Saturday, December 23, 2006

Comic musings for 12/20

I got a number of books this week, but not a whole lot grabbed me one way or another, good or bad. I've taken so long to review in order to think about the ones I wanted to review and what to say about them. Even so, this is not going to be a terribly long post, I'm afraid.

Spoilers ho!

Fables 56 -- In the title that has become one of my very favorites, both for its story and its commiment to long-term story-telling, Bill Willingham decides to take on the Christmas fable. It's Christmas Eve at the Wolf household, and all the Wolf children are decorating the tree as their happy parents look on.
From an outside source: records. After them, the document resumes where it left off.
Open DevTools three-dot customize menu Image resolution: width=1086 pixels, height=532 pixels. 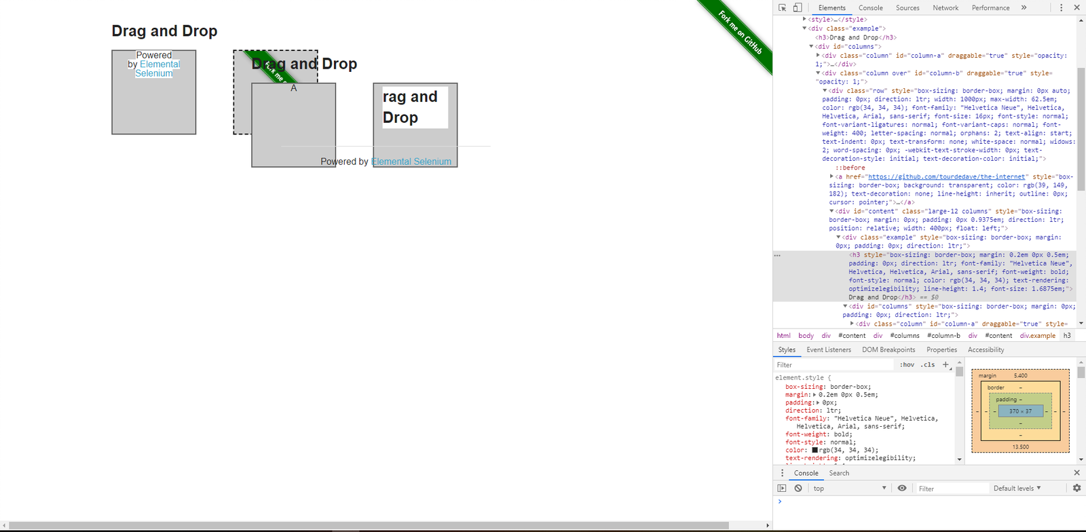(1062, 7)
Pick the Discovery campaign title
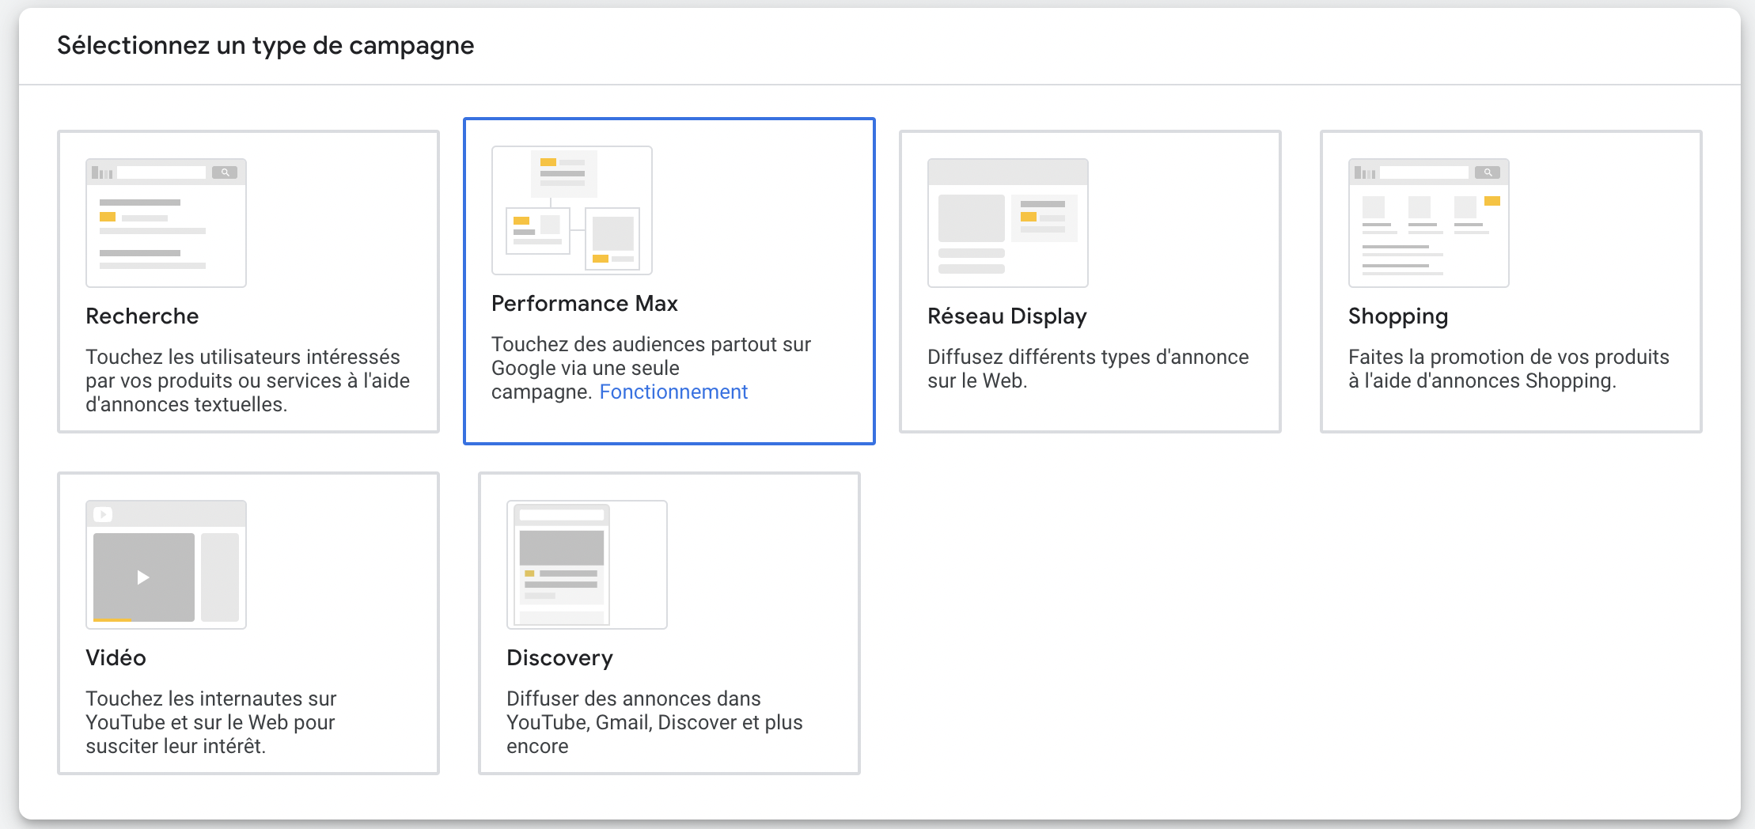Viewport: 1755px width, 829px height. tap(559, 658)
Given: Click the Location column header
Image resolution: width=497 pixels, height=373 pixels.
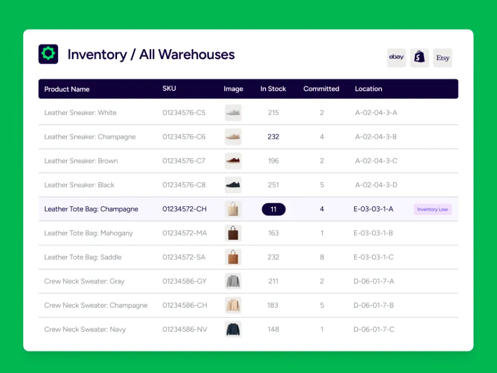Looking at the screenshot, I should (x=368, y=89).
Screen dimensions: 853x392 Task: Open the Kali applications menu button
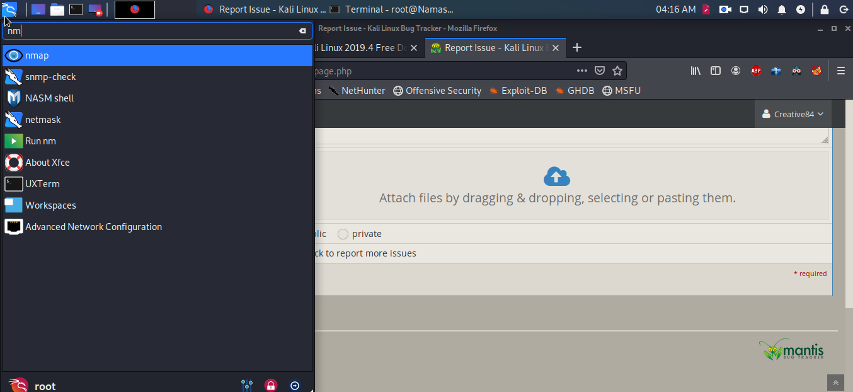[x=9, y=9]
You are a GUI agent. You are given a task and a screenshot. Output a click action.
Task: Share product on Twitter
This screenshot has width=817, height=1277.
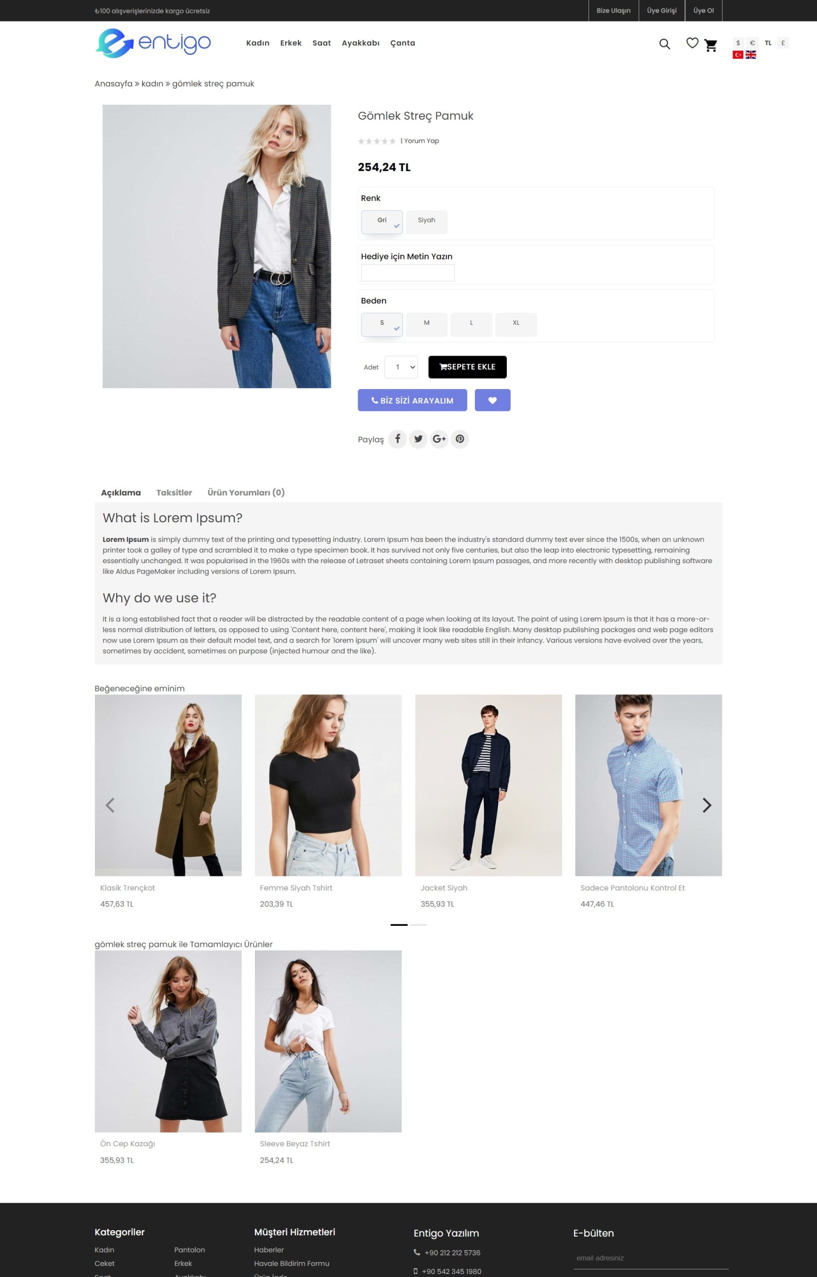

When Aunt Rose arrives, she tells them that they can talk to Santa and ask him one question, with the cost of that question being their only gift from Santa that year. The children gather and draw straws, and it is left to Ambrose, drawn exactly as if he had escaped from a 30s MGM Christmas cartoon, to ask the children's question, how can they assure themselves of getting the very best gifts the next year? But when Santa arrives, Ambrose instead asks him how he is able to make all his deliveries in one night. At the same time, Santa is visiting the other Ambrose, "Flycatcher", and making him fully human again as well as giving him back his memories, telling him that he is going to have a dangerous year ahead of him and all the fables need him at his best.

Willingham and his artist team tell a wonderful Christmas story, but at the same time draw on the last fifty issues to warn of the events to follow. A regular reader knows something about what is likely to come as they have been building for some time, and a new reader gets the dual gifts of the ongoing charm of the ongoing story as well as a taste of some of the seriousness that underlies it. As a result, this issue make a fine jumping-on point as well as a delightful traditional Christmas story.
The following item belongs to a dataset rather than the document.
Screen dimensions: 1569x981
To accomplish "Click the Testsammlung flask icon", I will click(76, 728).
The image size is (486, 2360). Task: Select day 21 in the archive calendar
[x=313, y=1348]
Secret Six 6 -- In this, the final issue of the follow-up series from Villains United and Infinite Crisis, Gail Simone twists her way through the long-awaited confrontation between Vandal Savage and his prodigal daughter, Scandal. All the loose plot-strings from the previous five issues are more or less resolved, and yet we are given surprises along the way. The ongoing dialogue between Catman and Cheshire is hysterical and we rediscover why the Six wanted Mad Hatter on the team start with. The moral of the story, if there is one, is to never underestimate Mad Hatter, and that Ragdoll may be even more dangerously insane, in a brilliantly normal sort of way. While the plot of the arc is resolved, a tiny openng is left at the end for an ongoing series, and DC should do everything they can to make sure it happens. Simone remains one of the best, if not The Best, writer currently in the DC stable , and Brad Walker's art is perfect for where Simone takes her characters.

Teen Titans 42 -- This issue is a bridge for Kid Devil, giving his background to those readers who don't know who he is and then explaining the origin of his new-found powers for those of us who do recognize him. (In a triumph for Bill Willingham, the Oblivion Bar makes it appearance in the third different series this week, a testament to the work he is doing on Shadowpact.) Anyone who knows Western legends knows how this story is going to turn out, especially anyone who recognizes the name Neron from the DC pantheon. The writer, Geoff Johns, does a workmanlike job of getting all the elements of the story together and setting a milepost for future issues, but there really is nothing very new here. Johns again shows off his knowledge of the DC universe, but it rates only slightly better than braggadocchio in this issue. The fill-in art, by Peter Snejbjerg, is satisfactory but not great. Overall the issue does what it is supposed to, fill in while the regular artist catches up, but with this issue the title loses a lot of momentum it had picked up in the last story arc. And I'm willing to bet that the title will forget the deadline imposed on itself in this issue. Johns has a trail of broken story arcs in his wake, and I don't expect this one will be any more important than the other ones left unanswered.

New Avengers 26 -- I'm including this one entirely on potential. I really despise a lot of what Bendis has done to story-telling in mainstream comics; decompression is not a good thing. This issue of New Avengers is a perfect example of it, as the story involves two characters who are not in the New Avengers at all. And therein lies the problem for such a casual Marvel reader as me; clearly something momentous is happening here, but I don't know enough about the characters to know what it is. The pages virtually drip with import, in no small part thanks to the beautiful art of Alex Maleev. Nothing from the New Avengers or from the ongoing Civil War in the Marvel universe is advanced by this story, and I'm pretty sure its repercussions will be dealt with in some other title. But I would love to see Maleev doing other things, especially as his style seems ideally suited to Vertigo titles.